Full snapshot, howto?

Hello everyone

I’ve been using Restic for a couple of weeks and so far so good. I’m not an expert so be kind.

I self host and I am using Restic to backup emails and the var/www folder every night using Cron.

What I’d really like to do is to backup or snapshot the whole system.

So for now I do

restic -r /mybackup drive/ backup /var/www

If I want to backup everything would it be as simple as:

restic -r /mybackup drive/ backup /

ie just / (root)?

Something tells me it won’t be that simple :slightly_smiling_face:

Many thanks


Basically, yes. But there are some special files on your system that you don’t want to back up, for example the /dev, /proc filesystem and probably /tmp as well. So you should of course exclude these.

But other than that, restic will back up the files that you tell it to back up and that it can read successfully.

@rawtaz thanks very much for your reply. I did play with backing multiple folders which worked as specified. I didn’t really think about folders that shouldn’t however so thanks for the heads up

I realise and understand that you can’t comment on a particular system, but mine is a Debian based self host server, YUNOHOST. So if I backed up the following:

/etc for server config and ./yunohost config
/home for user data etc.
/var/www for the obvious web servers
/opt/yunohost (other servers get put here)
/var/lib/mysql for databases

Is there any other “system” folders you think I should grab or is the quicker way to:

Backup everything (/) then exclude the folders you mentioned?

Six of one half a dozen of the other as we say here.

One last thing. Does Restic backup hidden files contained in a folder, I’m guessing it does?

Again thanks for your help. I appreciate it.


Generally, and personally, I only back up the specific paths I want to back up, which is documents and data, rather than backing up everything and excluding what I don’t want. That works for me because I know what I want to back up.

There’s nothing really wrong with either approach. Do what is easiest and leaves you with the least risk of not having something you wanted backed up not backed up. So perhaps if you are unsure it’s better for you to back up / and add some excludes (you can do that using --exclude-file as well).

Sounds to me like you covered most of the paths that might contain data. It really boils down to which software you use, and it seems you covered your web server and the database server, as well as “home” files and configuration files under /etc. Perhaps also /usr/local/etc if you have anything there? Or even /usr/local.

I can’t really say for sure about the hidden files, I suggest you simply try it to know 100% for sure :slight_smile:

Again @rawtaz many thanks for you help, good stuff. Appreciate you time and advise.

I’ll have a play and see how it goes.

Have a great day


No problem, let us know if you have any other concerns!
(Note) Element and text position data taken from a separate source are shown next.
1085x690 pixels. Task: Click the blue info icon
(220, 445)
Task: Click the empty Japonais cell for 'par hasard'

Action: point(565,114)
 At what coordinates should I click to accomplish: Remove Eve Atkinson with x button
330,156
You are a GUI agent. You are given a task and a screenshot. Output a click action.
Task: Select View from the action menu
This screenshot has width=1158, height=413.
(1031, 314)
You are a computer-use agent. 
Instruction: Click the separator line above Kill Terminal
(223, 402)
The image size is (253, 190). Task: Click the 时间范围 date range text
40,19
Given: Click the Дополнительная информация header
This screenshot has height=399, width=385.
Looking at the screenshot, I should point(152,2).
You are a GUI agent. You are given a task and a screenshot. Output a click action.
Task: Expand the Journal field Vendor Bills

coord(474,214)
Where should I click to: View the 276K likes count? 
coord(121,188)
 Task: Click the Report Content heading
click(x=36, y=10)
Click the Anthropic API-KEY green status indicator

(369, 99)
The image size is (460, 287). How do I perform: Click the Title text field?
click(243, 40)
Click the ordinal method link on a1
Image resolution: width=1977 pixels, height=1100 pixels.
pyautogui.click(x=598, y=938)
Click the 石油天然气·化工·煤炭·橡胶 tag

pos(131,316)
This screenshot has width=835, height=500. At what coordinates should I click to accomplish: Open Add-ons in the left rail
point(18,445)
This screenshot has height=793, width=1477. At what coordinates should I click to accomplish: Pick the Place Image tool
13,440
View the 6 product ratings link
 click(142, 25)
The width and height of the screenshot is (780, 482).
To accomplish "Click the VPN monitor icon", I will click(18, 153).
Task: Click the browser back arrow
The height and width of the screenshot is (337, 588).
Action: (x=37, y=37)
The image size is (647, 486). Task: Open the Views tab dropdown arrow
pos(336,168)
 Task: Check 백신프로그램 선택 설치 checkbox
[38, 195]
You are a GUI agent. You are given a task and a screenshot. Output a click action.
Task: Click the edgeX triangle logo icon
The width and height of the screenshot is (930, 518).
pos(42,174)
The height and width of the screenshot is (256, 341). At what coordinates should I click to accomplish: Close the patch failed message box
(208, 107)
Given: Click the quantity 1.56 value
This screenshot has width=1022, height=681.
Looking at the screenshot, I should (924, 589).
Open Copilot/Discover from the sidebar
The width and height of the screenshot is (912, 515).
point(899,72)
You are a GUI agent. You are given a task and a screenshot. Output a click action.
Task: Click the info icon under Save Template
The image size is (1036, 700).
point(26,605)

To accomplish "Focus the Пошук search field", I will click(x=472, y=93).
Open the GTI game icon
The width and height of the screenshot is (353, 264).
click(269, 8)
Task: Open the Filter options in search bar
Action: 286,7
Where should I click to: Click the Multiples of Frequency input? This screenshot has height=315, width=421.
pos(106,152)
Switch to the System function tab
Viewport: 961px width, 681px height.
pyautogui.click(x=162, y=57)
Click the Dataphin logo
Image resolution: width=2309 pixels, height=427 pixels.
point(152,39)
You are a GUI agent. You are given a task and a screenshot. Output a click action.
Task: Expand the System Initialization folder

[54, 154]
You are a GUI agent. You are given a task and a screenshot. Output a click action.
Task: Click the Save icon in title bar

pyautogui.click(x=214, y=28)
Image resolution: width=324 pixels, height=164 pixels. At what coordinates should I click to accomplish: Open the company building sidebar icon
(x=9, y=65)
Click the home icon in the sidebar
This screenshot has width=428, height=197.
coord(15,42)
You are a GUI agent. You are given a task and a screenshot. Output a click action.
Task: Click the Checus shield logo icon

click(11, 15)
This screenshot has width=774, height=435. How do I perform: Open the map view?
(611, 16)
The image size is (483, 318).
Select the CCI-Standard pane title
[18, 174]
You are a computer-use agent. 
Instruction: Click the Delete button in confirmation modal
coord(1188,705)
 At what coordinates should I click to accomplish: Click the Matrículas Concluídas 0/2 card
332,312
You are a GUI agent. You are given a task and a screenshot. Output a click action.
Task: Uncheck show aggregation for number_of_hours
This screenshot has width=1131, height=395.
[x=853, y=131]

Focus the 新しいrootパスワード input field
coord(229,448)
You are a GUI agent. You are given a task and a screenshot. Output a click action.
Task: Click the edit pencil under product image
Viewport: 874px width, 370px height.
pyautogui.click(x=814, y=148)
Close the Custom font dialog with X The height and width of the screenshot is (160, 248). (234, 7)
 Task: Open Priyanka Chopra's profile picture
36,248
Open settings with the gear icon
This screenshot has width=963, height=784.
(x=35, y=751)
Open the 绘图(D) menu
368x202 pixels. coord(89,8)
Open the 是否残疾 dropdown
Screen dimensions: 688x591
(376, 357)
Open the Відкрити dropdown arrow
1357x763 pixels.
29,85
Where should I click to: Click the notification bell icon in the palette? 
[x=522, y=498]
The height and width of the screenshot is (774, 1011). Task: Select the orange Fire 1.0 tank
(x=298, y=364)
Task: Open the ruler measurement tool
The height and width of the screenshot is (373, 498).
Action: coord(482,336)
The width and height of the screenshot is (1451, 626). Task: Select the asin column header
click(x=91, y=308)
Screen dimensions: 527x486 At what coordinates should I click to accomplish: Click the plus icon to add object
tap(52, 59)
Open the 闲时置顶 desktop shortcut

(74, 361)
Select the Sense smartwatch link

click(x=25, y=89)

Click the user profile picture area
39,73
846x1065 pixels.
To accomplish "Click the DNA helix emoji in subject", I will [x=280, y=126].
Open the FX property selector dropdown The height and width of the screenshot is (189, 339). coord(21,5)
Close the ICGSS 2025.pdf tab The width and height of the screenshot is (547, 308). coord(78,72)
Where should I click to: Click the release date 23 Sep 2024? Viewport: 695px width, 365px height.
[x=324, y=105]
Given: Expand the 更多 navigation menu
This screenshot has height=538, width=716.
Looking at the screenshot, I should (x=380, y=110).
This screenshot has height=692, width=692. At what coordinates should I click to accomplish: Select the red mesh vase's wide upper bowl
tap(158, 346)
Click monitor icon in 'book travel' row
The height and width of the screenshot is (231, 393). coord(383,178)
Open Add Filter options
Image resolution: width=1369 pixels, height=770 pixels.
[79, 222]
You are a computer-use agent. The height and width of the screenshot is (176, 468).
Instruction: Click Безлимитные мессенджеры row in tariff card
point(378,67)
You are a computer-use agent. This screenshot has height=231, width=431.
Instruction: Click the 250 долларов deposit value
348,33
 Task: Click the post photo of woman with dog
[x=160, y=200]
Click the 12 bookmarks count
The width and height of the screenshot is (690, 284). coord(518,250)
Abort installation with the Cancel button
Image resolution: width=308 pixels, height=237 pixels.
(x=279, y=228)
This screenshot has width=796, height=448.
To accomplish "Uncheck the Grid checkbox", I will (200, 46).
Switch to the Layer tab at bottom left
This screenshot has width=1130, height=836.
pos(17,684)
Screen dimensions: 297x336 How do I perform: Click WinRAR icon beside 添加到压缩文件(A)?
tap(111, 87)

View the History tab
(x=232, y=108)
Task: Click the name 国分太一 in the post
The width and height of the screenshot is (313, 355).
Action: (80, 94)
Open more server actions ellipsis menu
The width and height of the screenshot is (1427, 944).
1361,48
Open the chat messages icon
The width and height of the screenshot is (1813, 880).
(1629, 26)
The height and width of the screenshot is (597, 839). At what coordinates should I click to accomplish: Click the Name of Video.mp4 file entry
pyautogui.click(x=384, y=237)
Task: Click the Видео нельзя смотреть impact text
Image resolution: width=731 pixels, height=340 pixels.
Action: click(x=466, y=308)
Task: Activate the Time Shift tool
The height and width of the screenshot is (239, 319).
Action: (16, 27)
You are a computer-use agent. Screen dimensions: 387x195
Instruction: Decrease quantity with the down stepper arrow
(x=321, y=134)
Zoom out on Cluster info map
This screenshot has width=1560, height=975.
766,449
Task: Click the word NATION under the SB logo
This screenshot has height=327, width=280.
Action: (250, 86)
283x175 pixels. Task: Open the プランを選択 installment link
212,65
A positive thing with doing like this is that if you for example temporarily connect an external hard drive and let it be connected for a day or two, it won’t be backed up and you will not add a lot of unwanted stuff to the repository.

you are backup up config (/etc) and data (user, www and mysql).
i think this is in the first step very good.
if you have to do a restore on a new machine you will get all the data back (hopefully).

is this a shared host or is it a VM that only you have access to?

BUT: what is about additional installed libs and apps and programms? eg when you do apt-get install xxxx or if you install any programms via node/npm or gems via python. do you have things in /opt?


Thanks very much to everyone for their help. I did a successful backup of all the required directories followed by a keep last three prune. All good. Let’s hope I don’t need it!!!

Have a great day all and thanks again.


1 Like

I suggest you to backup databases using periodical dump (mysqldump in your case) first and then add db dump file to the restic backup list. Or pipe mysqldump output directly to restic: rtfm
Just try to restore your current /var/lib/mysql on the “clean” Debian host - DBs might be corrupted and not accessible.

Secondly, add /var/spool/cron to the backup list.

  • and actual list of installed packages (deb/python/php/whatever in use)

Also a good practice is periodical testing your backup by restoring on fresh VM - the only way to be sure and safe.

1 Like

I usualy do full system backups with

restic backup -q --exclude="/var/cache/*" --exclude="/proc/*" --exclude="/sys/*" --exclude="/tmp/*" --exclude="/var/tmp/*" /

depending on which linux flavor you use, you maybe have to exclude some other virtual directories. Or you take a look at the option --one-file-system, which excludes directories like this automatically. But think twice about that, because it also ignores other mounted filesystems that you might want to include in your backup.

Regarding a restore of such a “whole system backup”, I wrote something about that some time ago here: Bare metal restore from restic repo: worked fine!

I second what has been said before, just backing up /var/lib/mysql for the bare database files can lead to corruption, because you can never tell for sure, if the database files are in a consistent state. Always do a mysqldump as well or even just only the dump. Also, for a bare metal restore you need some additional steps, which betatester77 has mentioned in his writeup.